EVENTOS | Cradle of Filth: Del caos primigenio al culto eterno del metal oscuro

EVENTOS | Cradle of Filth: Del caos primigenio al culto eterno del metal oscuro

El próximo 28 de agosto, el Teatro Coliseo abrirá sus puertas a un aquelarre de oscuridad y poesía maldita: el regreso de Cradle of Filth, una de las bandas más influyentes del metal extremo. Para entender la magnitud de su reinado, es necesario viajar al origen de sus tinieblas, cuando todo comenzó en los albores de los años noventa en el condado inglés de Suffolk.

 

El despertar de Dani Filth y los ecos del abismo

En 1991, el vocalista Daniel Lloyd Davey, mejor conocido como Dani Filth, decidió invocar una nueva visión musical tras haber pasado por proyectos locales como PDA, The Lemon Grove Kids y Feast on Excrement. Fue entonces cuando reunió a un grupo de almas afines: el bajista John Richard, el guitarrista Paul Ryan, el batería Darren White y el teclista Benjamin Ryan. Así nació el núcleo de una banda destinada a marcar un antes y un después en el metal extremo.

 

Demos malditas y un debut perdido en las sombras

El año 1992 fue el primer grito de horror de Cradle of Filth.
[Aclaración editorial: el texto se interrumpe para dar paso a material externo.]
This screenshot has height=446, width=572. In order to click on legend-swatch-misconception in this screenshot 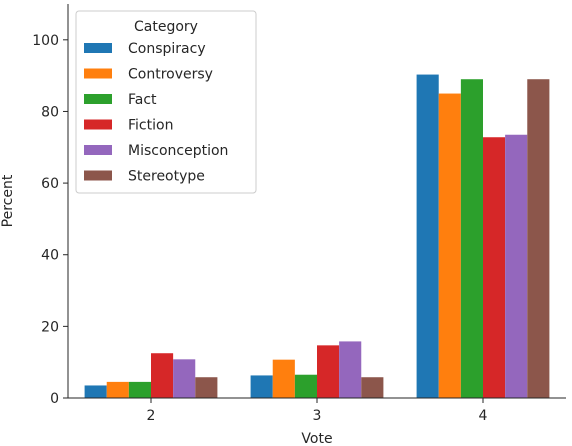, I will do `click(98, 150)`.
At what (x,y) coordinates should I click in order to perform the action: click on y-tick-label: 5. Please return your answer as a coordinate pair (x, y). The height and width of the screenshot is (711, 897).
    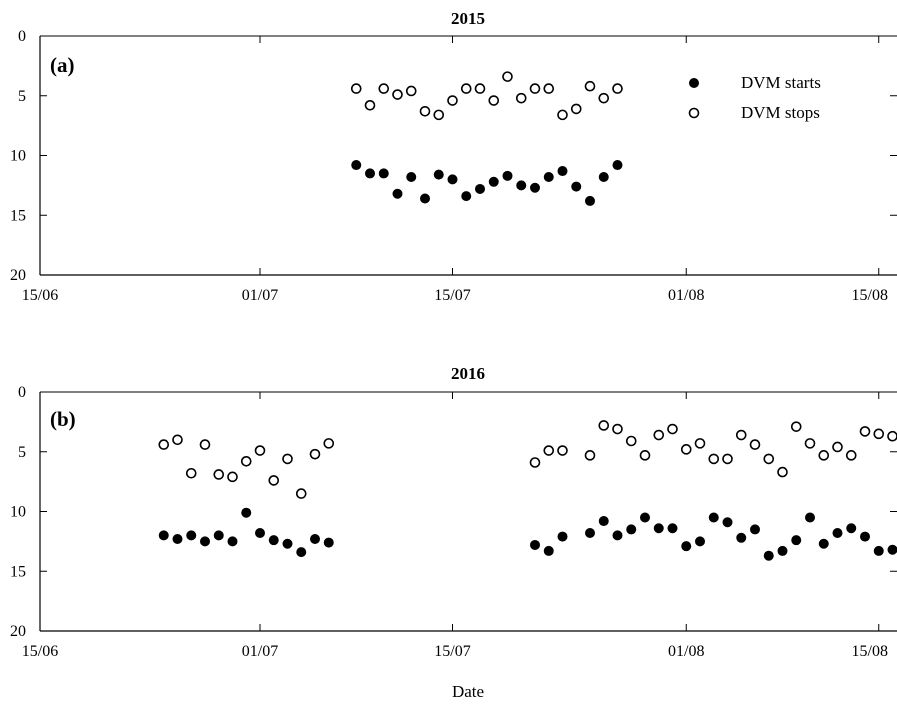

En aquel tiempo publicaron cuatro demos: “A Pungent and Sexual Miasma”, “Invoking the Unclean”, “Orgiastic Pleasures Foul” y “The Black Goddess Rises”. Sin embargo, cuando estaban a punto de lanzar su primer álbum, “Goetia”, la tragedia golpeó: su discográfica Tombstone Records se declaró en quiebra y las pistas fueron destruidas, convirtiendo ese disco en un fantasma dentro de su propia historia.

 

 

De la oscuridad surge un nuevo pacto

Lejos de rendirse, la banda incorporó en 1992 al guitarrista Paul Allender, reforzando así el arsenal de riffs afilados que darían vida a su estilo. En 1993 grabaron otra demo fundamental: “Total Fucking Darkness”, pieza clave que captó la atención de Cacophonus Records, con quienes firmaron su primer contrato discográfico. Fue también un período de cambios: la salida del batería Darren White y la llegada de Nick Barker, músico que aportó una fuerza brutal a la percusión, consolidando el carácter agresivo y sinfónico de la banda.

 

La noche eterna llega a Santiago

De esas raíces marcadas por la adversidad y la ambición artística surgió la leyenda que hoy conocemos. Cradle of Filth no solo sobrevivió a los primeros reveses de la industria, sino que transformó cada obstáculo en una oportunidad para forjar su propio culto sonoro.

El 28 de agosto, el Teatro Coliseo será testigo de esta historia viva, cuando los británicos desaten su arsenal de himnos oscuros y épicas sinfónicas en una noche que promete arrastrar a los asistentes al corazón mismo de la penumbra.